▼
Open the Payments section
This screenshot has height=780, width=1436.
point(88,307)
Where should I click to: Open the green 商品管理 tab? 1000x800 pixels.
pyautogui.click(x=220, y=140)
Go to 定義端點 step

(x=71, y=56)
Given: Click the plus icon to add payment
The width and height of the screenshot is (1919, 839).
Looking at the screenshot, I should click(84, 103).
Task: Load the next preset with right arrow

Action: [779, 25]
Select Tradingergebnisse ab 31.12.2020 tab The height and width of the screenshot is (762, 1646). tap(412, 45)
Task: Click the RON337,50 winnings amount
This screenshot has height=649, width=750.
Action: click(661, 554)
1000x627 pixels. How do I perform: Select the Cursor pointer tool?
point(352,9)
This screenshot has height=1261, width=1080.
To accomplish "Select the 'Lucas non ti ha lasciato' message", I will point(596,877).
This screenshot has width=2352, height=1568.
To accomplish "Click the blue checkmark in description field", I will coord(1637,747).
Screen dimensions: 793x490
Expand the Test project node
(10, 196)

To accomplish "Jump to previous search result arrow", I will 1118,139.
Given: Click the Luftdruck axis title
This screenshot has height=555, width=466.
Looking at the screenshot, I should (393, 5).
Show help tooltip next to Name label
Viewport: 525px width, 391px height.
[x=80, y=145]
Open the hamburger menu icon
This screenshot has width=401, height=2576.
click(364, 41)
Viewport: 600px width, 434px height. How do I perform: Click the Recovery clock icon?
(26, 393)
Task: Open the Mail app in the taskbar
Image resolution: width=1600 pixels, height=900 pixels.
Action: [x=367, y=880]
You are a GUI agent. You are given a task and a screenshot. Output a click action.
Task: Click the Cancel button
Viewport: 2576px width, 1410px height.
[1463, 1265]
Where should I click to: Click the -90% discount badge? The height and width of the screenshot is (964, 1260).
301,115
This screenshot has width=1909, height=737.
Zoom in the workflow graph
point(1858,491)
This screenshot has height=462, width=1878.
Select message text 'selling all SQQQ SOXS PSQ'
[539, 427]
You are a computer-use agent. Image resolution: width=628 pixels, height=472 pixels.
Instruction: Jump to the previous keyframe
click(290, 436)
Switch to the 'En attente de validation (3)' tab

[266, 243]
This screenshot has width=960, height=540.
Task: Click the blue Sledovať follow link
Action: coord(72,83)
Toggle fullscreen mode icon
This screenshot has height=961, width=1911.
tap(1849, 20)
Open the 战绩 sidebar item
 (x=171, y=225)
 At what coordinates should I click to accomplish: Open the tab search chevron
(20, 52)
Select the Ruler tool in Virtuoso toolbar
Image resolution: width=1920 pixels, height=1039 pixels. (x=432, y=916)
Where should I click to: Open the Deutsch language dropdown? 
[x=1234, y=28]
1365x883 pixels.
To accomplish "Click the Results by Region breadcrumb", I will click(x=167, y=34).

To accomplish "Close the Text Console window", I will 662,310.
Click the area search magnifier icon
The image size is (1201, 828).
▲
* Instructions to follow *
Would you repeat each of the lines above exactly?

* Answer to this task *
Open the Payments section
This screenshot has height=780, width=1436.
point(88,307)
Where should I click to: Open the green 商品管理 tab? 1000x800 pixels.
pyautogui.click(x=220, y=140)
Go to 定義端點 step

(x=71, y=56)
Given: Click the plus icon to add payment
The width and height of the screenshot is (1919, 839).
Looking at the screenshot, I should click(84, 103).
Task: Load the next preset with right arrow

Action: [779, 25]
Select Tradingergebnisse ab 31.12.2020 tab The height and width of the screenshot is (762, 1646). tap(412, 45)
Task: Click the RON337,50 winnings amount
This screenshot has height=649, width=750.
Action: click(661, 554)
1000x627 pixels. How do I perform: Select the Cursor pointer tool?
point(352,9)
This screenshot has height=1261, width=1080.
To accomplish "Select the 'Lucas non ti ha lasciato' message", I will point(596,877).
This screenshot has width=2352, height=1568.
To accomplish "Click the blue checkmark in description field", I will coord(1637,747).
Screen dimensions: 793x490
Expand the Test project node
(10, 196)

To accomplish "Jump to previous search result arrow", I will 1118,139.
Given: Click the Luftdruck axis title
This screenshot has height=555, width=466.
Looking at the screenshot, I should (393, 5).
Show help tooltip next to Name label
Viewport: 525px width, 391px height.
[x=80, y=145]
Open the hamburger menu icon
This screenshot has width=401, height=2576.
click(364, 41)
Viewport: 600px width, 434px height. How do I perform: Click the Recovery clock icon?
(26, 393)
Task: Open the Mail app in the taskbar
Image resolution: width=1600 pixels, height=900 pixels.
Action: [x=367, y=880]
You are a GUI agent. You are given a task and a screenshot. Output a click action.
Task: Click the Cancel button
Viewport: 2576px width, 1410px height.
[1463, 1265]
Where should I click to: Click the -90% discount badge? The height and width of the screenshot is (964, 1260).
301,115
This screenshot has width=1909, height=737.
Zoom in the workflow graph
point(1858,491)
This screenshot has height=462, width=1878.
Select message text 'selling all SQQQ SOXS PSQ'
[539, 427]
You are a computer-use agent. Image resolution: width=628 pixels, height=472 pixels.
Instruction: Jump to the previous keyframe
click(290, 436)
Switch to the 'En attente de validation (3)' tab

[266, 243]
This screenshot has width=960, height=540.
Task: Click the blue Sledovať follow link
Action: coord(72,83)
Toggle fullscreen mode icon
This screenshot has height=961, width=1911.
tap(1849, 20)
Open the 战绩 sidebar item
 (x=171, y=225)
 At what coordinates should I click to accomplish: Open the tab search chevron
(20, 52)
Select the Ruler tool in Virtuoso toolbar
Image resolution: width=1920 pixels, height=1039 pixels. (x=432, y=916)
Where should I click to: Open the Deutsch language dropdown? 
[x=1234, y=28]
1365x883 pixels.
To accomplish "Click the Results by Region breadcrumb", I will click(x=167, y=34).

To accomplish "Close the Text Console window", I will 662,310.
Click the area search magnifier icon
The image size is (1201, 828).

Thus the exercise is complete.